A 60-year-old man is facing a charge of assault with a weapon after allegedly calling a TTC bus driver a racial slur, “ranting and swearing” at him, and hitting him with a four-foot-long umbrella. The incident took place on Tuesday in Scarborough, and the man went to court on Thursday. One Reddit user, who claims to have been on the bus, alleged in a post that after the passenger called the driver a n—–, the driver followed him off the bus and punched him, but police haven’t confirmed that and have said no one else is facing charges.
Negotiations are set to begin between the city and three unions representing 28,000 city workers, and may well become tense. Mayor John Tory has proposed a two percent cut to city services across the board for the 2016 budget, while Deputy Mayor Denzil Minnan-Wong said on Friday that city workers’ wages and benefits “are some of the most generous around, and we believe there should be a recognition of that.” Minnan-Wong claimed each worker costs the city an average of $85,000; CUPE Local 79 President Tim Maguire partially disputed that, saying Minnan-Wong’s phrasing makes it sound like each city worker earns that much in salary, while “that’s far in excess of the average city worker. There’s wages, there’s benefits, there’s other costs.”
Toronto’s South Detention Centre, the new jail that’s now the second-largest in Canada, is facing a health care crisis that includes long wait times for inmates, improperly functioning equipment, unavailable doctors, and safety concerns for nurses. Inmates in Canada are entitled to the same health care other citizens, and on top of that the TSDC touted its state-of-the-art health facilities in the lead-up to its opening a year and a half ago.

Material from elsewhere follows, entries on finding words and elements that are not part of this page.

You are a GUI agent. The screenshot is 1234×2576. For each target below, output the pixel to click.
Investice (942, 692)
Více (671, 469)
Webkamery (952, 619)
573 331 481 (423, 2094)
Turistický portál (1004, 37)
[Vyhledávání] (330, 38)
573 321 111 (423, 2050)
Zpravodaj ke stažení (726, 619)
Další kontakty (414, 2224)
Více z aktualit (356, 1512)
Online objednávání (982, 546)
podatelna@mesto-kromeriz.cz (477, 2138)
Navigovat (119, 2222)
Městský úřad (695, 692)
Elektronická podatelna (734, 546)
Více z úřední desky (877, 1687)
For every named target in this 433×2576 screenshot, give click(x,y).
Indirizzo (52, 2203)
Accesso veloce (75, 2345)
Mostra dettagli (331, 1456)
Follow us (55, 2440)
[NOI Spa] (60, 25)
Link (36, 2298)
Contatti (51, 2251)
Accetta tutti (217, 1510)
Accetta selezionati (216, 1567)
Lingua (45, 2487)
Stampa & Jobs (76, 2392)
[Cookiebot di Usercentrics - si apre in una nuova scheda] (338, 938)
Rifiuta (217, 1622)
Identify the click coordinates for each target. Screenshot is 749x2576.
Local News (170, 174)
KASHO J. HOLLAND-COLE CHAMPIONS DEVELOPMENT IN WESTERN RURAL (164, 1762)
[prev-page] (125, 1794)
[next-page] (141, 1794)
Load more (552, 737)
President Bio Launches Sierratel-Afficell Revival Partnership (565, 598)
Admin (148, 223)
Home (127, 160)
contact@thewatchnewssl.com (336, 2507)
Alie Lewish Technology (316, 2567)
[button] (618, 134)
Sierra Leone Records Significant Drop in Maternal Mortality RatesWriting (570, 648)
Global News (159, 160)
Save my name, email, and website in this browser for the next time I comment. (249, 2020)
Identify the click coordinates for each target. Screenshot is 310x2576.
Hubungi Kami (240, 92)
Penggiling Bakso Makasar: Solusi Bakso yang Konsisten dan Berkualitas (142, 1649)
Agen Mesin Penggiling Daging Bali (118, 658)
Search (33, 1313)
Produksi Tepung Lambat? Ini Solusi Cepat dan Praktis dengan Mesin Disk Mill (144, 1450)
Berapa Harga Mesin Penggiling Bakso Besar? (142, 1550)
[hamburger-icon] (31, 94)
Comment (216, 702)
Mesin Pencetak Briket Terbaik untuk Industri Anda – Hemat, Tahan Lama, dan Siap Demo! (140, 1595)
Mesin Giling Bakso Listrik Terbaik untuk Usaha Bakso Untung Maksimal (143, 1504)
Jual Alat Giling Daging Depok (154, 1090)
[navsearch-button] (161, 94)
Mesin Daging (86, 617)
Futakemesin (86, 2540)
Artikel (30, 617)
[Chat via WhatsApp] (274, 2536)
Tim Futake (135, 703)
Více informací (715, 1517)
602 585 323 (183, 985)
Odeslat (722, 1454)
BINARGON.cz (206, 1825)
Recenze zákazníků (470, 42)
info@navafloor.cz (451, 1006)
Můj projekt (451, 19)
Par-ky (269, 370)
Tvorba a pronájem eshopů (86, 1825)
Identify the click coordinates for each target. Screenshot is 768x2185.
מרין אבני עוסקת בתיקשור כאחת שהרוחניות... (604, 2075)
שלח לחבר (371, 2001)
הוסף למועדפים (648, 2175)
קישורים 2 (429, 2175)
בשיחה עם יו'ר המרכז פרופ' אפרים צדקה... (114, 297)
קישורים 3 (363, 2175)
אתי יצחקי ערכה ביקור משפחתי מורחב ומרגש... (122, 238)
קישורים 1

The Virginia opossum found on a transport truck that had driven from Brampton to Calgary in September has been nursed back to health and flown back to Ontario. It is now at the Toronto Wildlife Centre until it makes a full recovery, at which time it will be released into the wild. The centre released a statement saying “wild animals should always be released back to their home territory as quickly as possible.”